Action: Clinicians who see patients with Alzheimer’s disease or schizophrenia will find this information useful and informative.
The Lancet has published the results of a meta-analysis that aimed to whether intensive control of glucose reduces macrovascular events and all-cause mortality in individuals with type 2 diabetes.
The study selected five trials including data on 33,040 participants. Data were collected on non-fatal myocardial infarction, coronary heart disease (including fatal and non-fatal myocardial infarction), stroke and all-cause mortality. Average HbA1c was 0.9% lower in the intensive treatment group compared to the standard treatment group.
The analysis found statistically significant relative risk reductions in non-fatal myocardial infarction and coronary heart disease of 17% and 15% respectively. There was no difference in the rates of stroke or all-cause mortality.
The authors note several limitations of their analysis including differences in the study populations, insufficient data to allow subgroup analysis and the application of certain mathematical assumptions. It is also notable that four of the five studies reviewed were open label or unblinded.
The authors conclude that, "intensive compared with standard glycaemic control significantly reduces coronary events without an increased risk of death". It is also noted that stronger evidence for all-cause mortality reduction exists for lipid-lowering treatment and blood pressure reduction making these interventions crucially important.
Action: This analysis provides some reassurance that glucose control reduces some cardiovascular outcomes however blood pressure and lipid management remain the priority.
Diabetes, Obesity and Metabolism has published the results of a long term study comparing vildagliptin to glimepiride.
The study recruited 2,789 patients who were inadequately controlled on metformin monotherapy. Participants were then randomised to vildagliptin 50mg twice daily or glimepiride titrated up to 6mg daily. These results are a prespecified interim analysis after 52 weeks to ensure that vildagliptin is non-inferior to glimepiride.

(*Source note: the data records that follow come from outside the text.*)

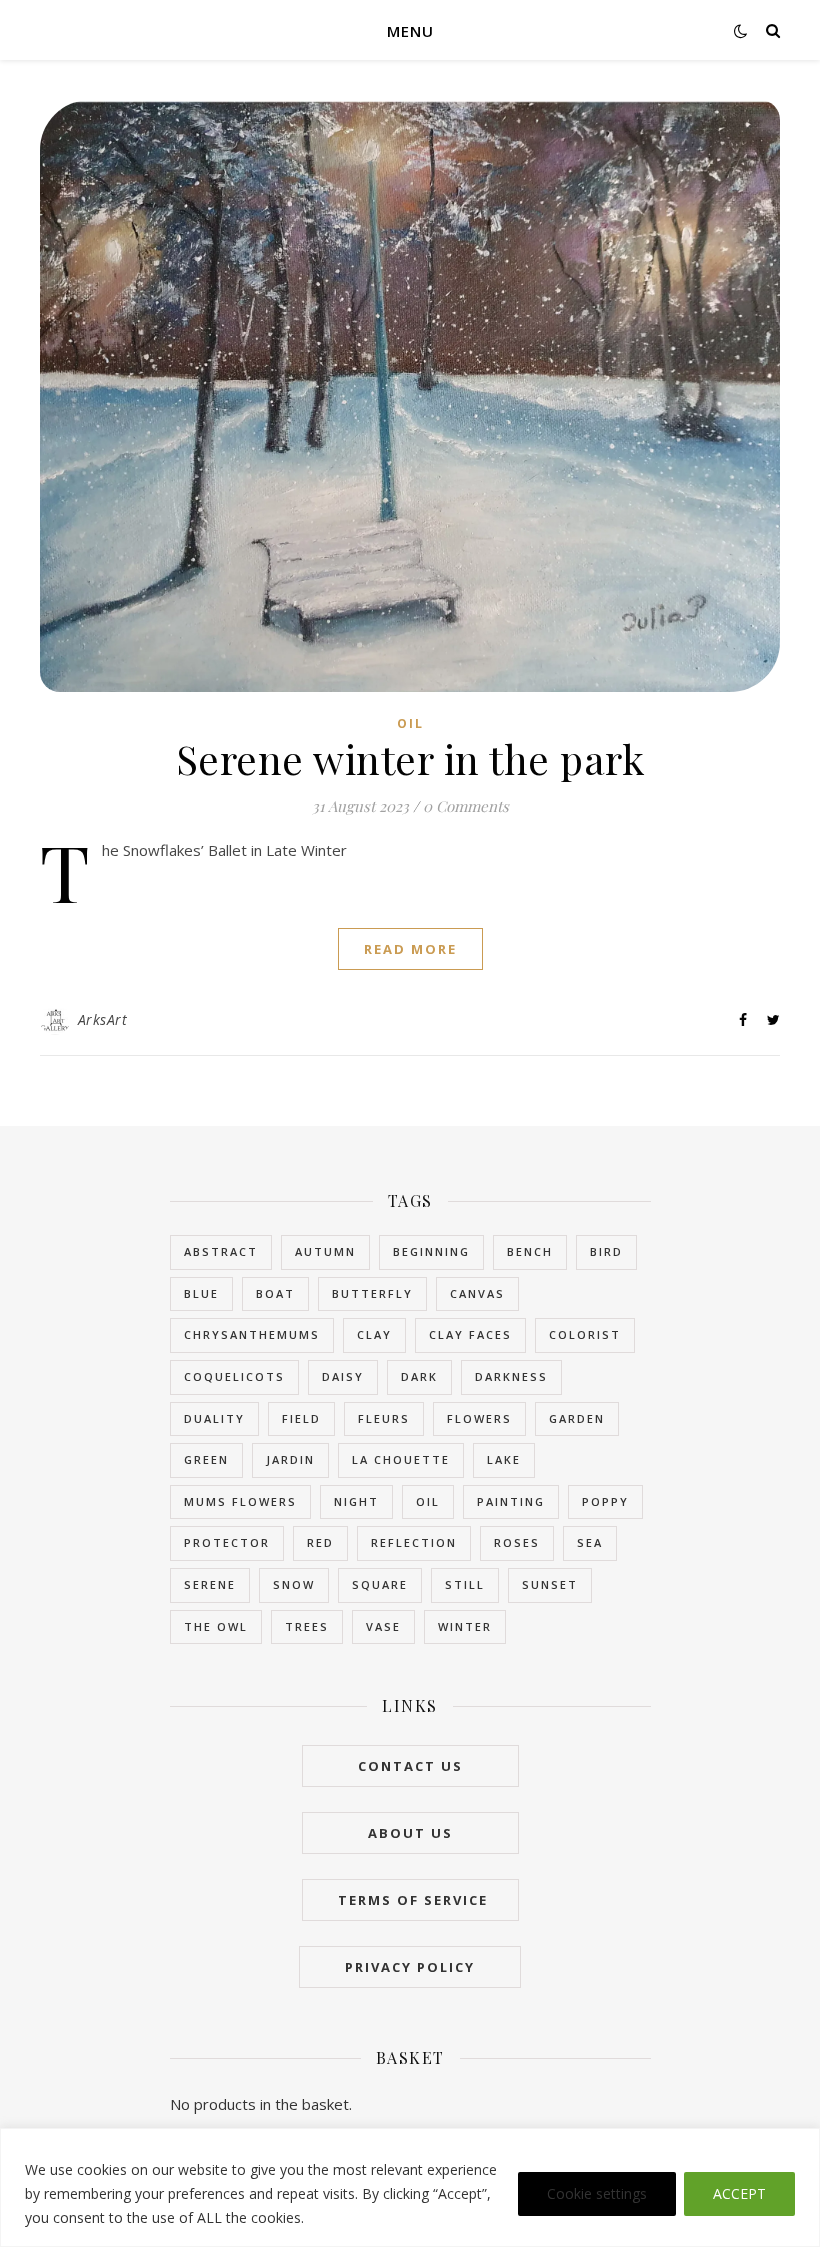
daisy (343, 1376)
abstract (221, 1251)
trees (307, 1626)
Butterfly (372, 1293)
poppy (605, 1501)
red (320, 1542)
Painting (511, 1501)
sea (590, 1542)
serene (210, 1584)
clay (374, 1334)
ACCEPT (739, 2193)
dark (419, 1376)
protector (227, 1542)
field (301, 1418)
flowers (479, 1418)
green (206, 1459)
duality (214, 1418)
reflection (414, 1542)
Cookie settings (597, 2193)
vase (383, 1626)
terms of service (410, 1900)
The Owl (216, 1626)
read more (410, 949)
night (356, 1501)
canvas (477, 1293)
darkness (511, 1376)
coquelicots (234, 1376)
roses (517, 1542)
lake (504, 1459)
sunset (550, 1584)
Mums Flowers (240, 1501)
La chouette (401, 1459)
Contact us (410, 1766)
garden (577, 1418)
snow (294, 1584)
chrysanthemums (252, 1334)
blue (201, 1293)
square (380, 1584)
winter (465, 1626)
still (465, 1584)
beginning (431, 1251)
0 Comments (466, 806)
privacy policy (410, 1967)
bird (606, 1251)
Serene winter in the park (410, 758)
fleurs (384, 1418)
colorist (585, 1334)
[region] (410, 2187)
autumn (325, 1251)
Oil (410, 723)
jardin (290, 1459)
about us (410, 1833)
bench (530, 1251)
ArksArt (103, 1019)
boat (275, 1293)
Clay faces (470, 1334)
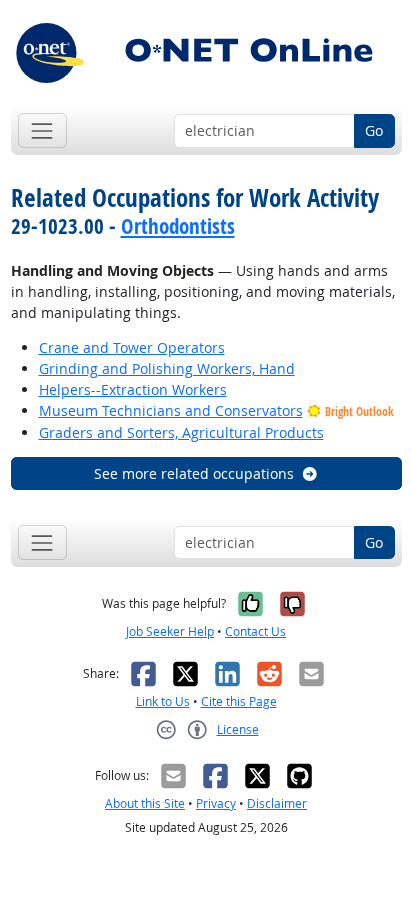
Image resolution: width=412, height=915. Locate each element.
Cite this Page (239, 701)
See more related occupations (194, 473)
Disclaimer (277, 803)
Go (374, 130)
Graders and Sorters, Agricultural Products (181, 432)
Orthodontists (178, 226)
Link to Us (163, 701)
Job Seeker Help (170, 631)
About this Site (145, 803)
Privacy (216, 803)
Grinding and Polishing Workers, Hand (167, 368)
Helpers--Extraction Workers (133, 389)
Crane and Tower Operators (132, 347)
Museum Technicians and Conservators (171, 410)
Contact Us (255, 631)
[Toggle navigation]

Baseline HbA1c was 7.3% in both groups. This fell by 0.44% in the vildagliptin arm and 0.53% in the glimepiride arm. The difference was not significant and therefore non-inferiority was proven.

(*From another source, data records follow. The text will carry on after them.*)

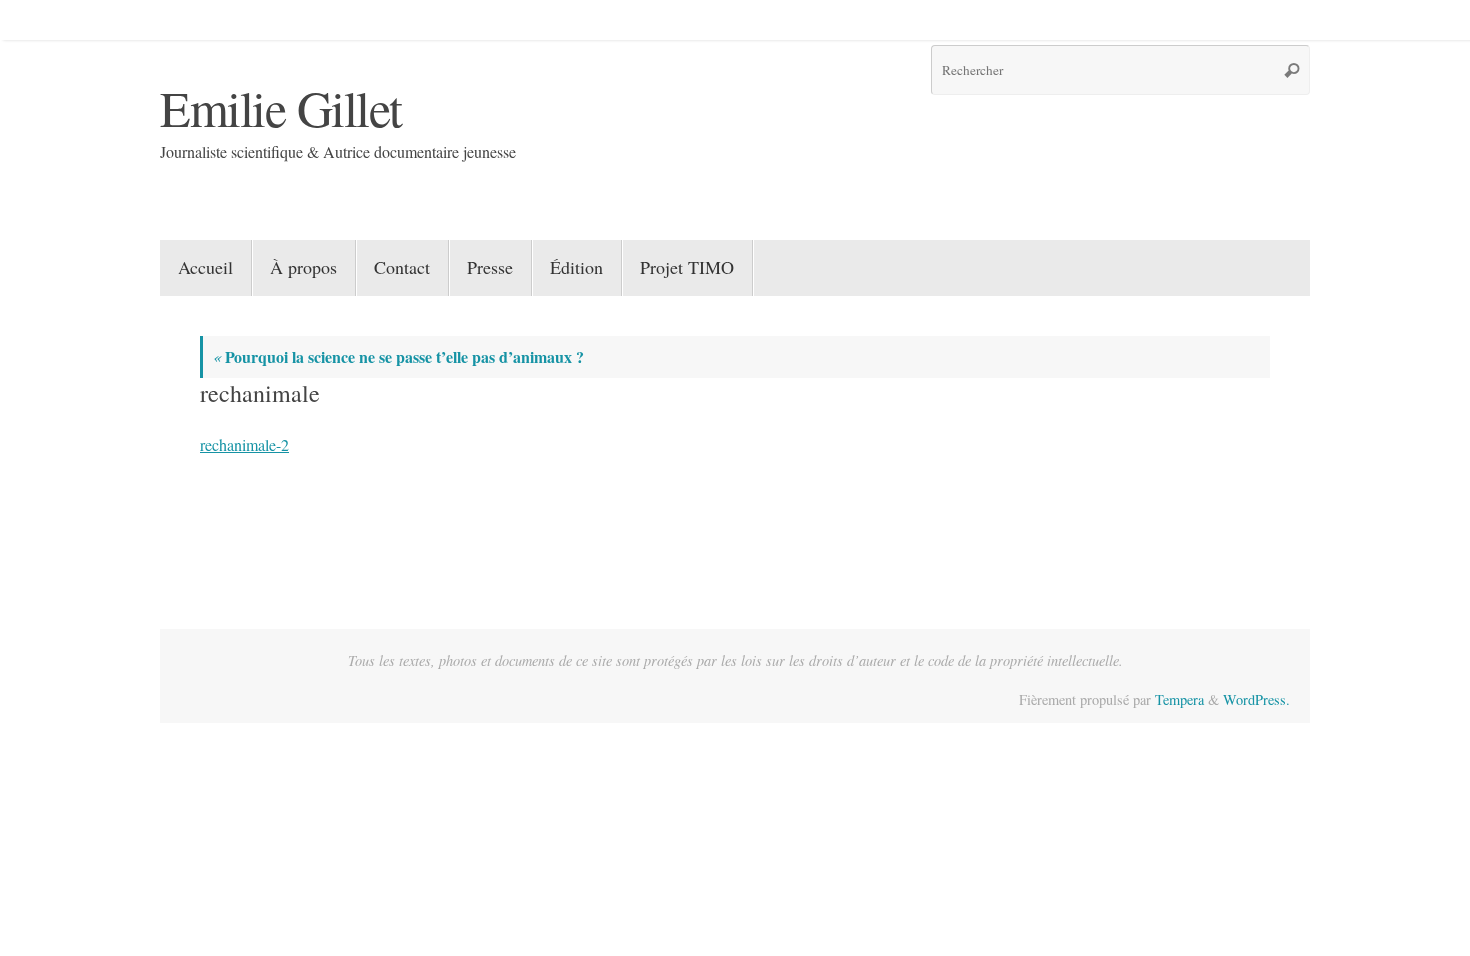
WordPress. (1256, 699)
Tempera (1179, 699)
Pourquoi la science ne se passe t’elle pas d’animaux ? (398, 356)
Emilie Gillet (281, 107)
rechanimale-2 (244, 444)
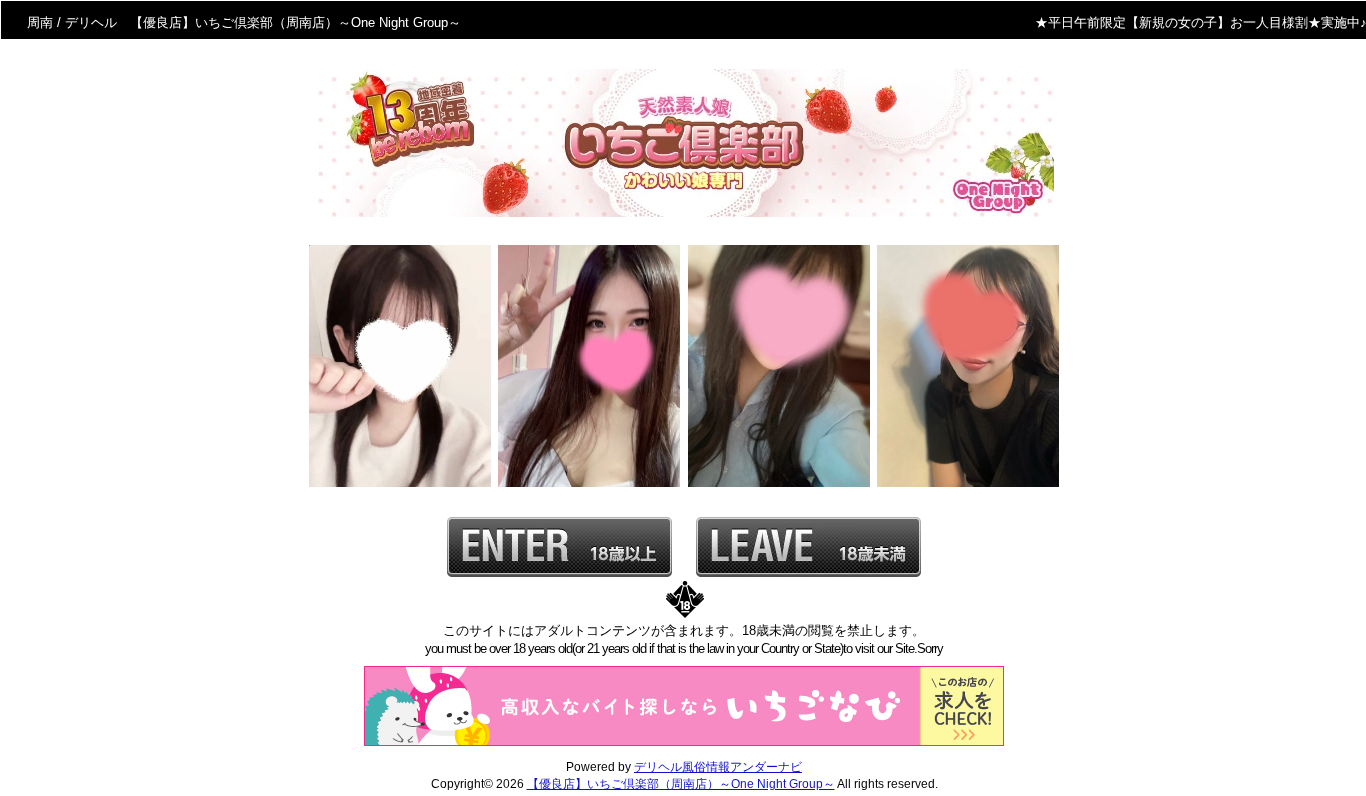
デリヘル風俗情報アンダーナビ (718, 767)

Other notable differences reported include a lower incidence of hypoglycaemia in the patients receiving vildagliptin and beneficial effects on body weight. Patients treated with vildagliptin lost approximated 0.23kg compared to a weight gain of 1.56kg in the glimepiride cohort. Additionally, no major differences were noted in haematological or biochemical parameters. This provides some reassurance with respect to the liver enzyme elevations that delayed the drugs launch however patients with clinically significant liver disease or abnormal liver enzyme results at screening were excluded from this study.
Action: These results start to build an evidence base for vildagliptin. Clinicians should await the NICE guidance on newer agents for type 2 diabetes due later this month before changing practice.